= Beginning of Section =

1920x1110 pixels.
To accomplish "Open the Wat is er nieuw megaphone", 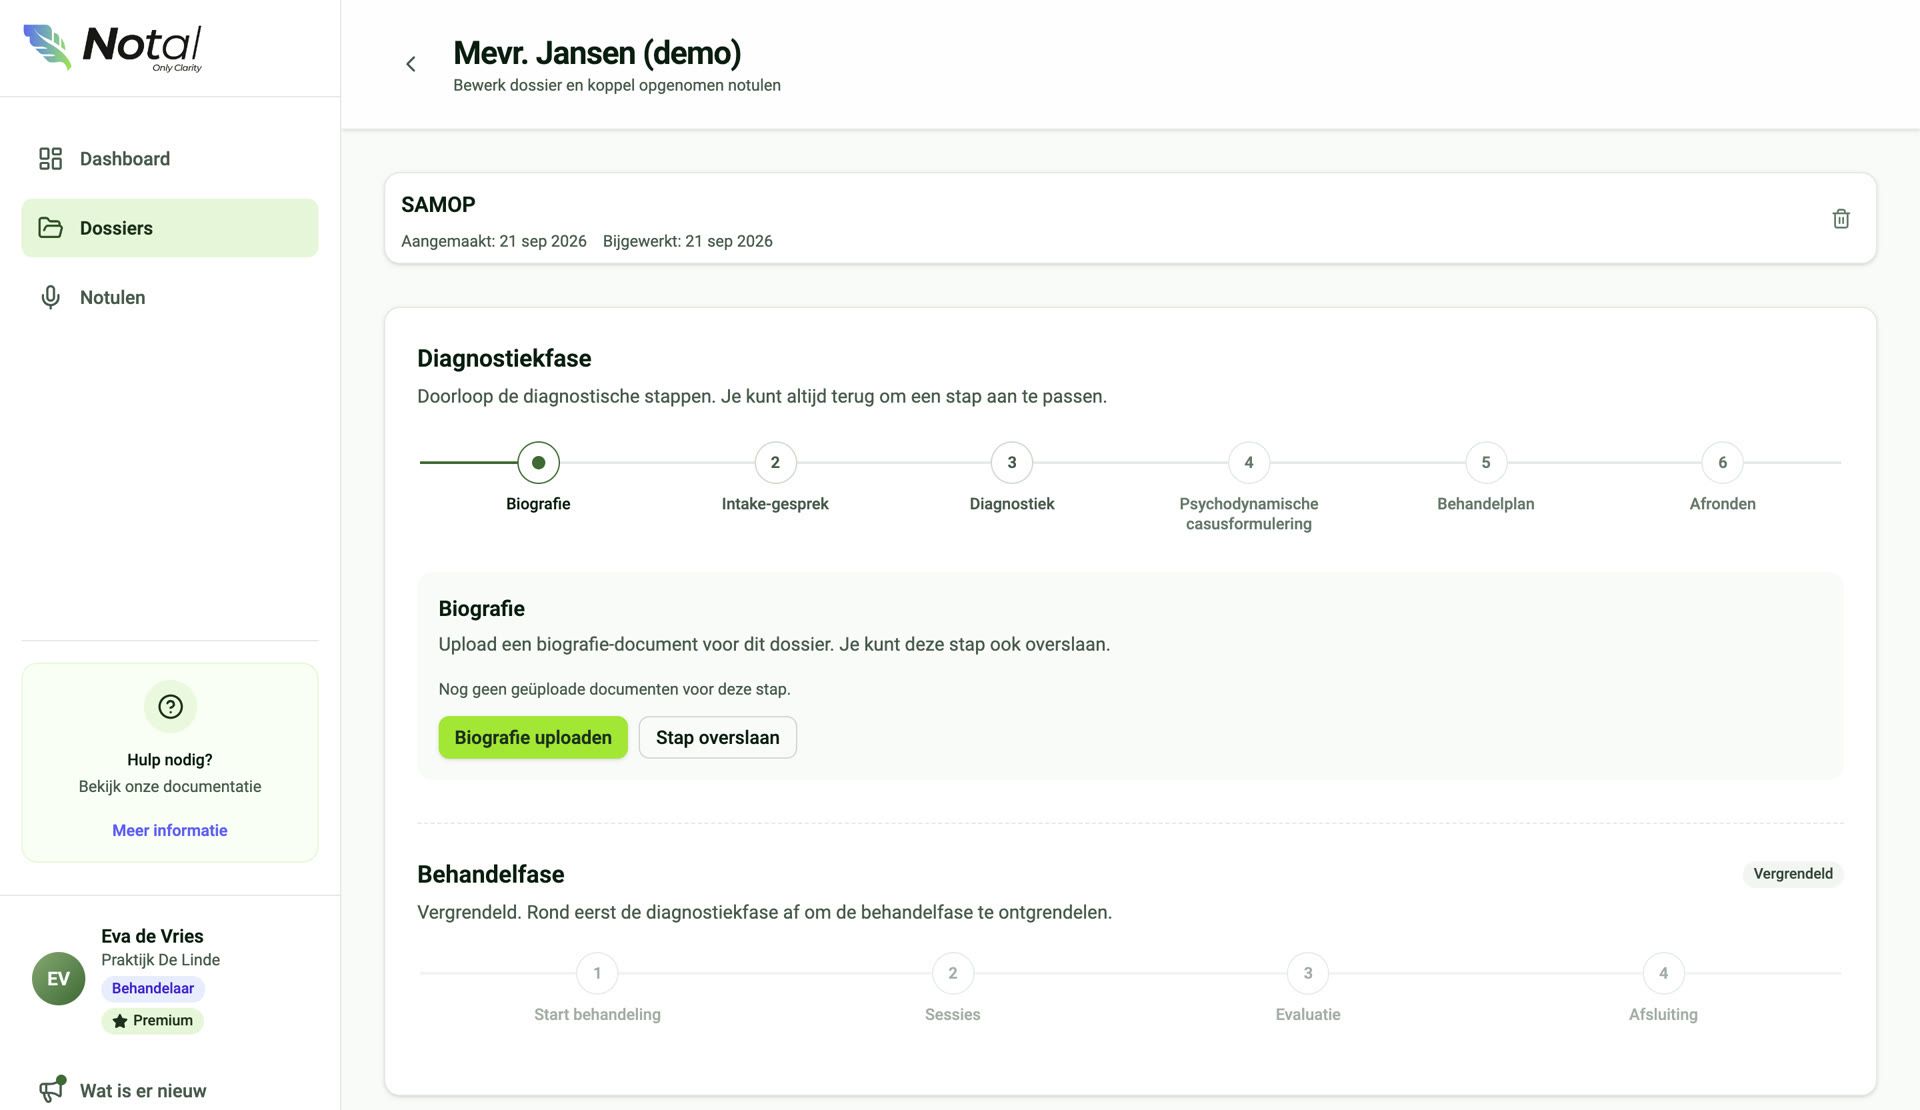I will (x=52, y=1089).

= End of Section =
= Beginning of Section =

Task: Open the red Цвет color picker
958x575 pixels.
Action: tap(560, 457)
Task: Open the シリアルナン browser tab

= End of Section =
= Beginning of Section =

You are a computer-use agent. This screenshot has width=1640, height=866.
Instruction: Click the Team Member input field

= End of Section =

→ EXERCISE
Select the lines from the entries that include the word "Task".

→ FINISHED EXERCISE
Task: Open the red Цвет color picker
Task: Open the シリアルナン browser tab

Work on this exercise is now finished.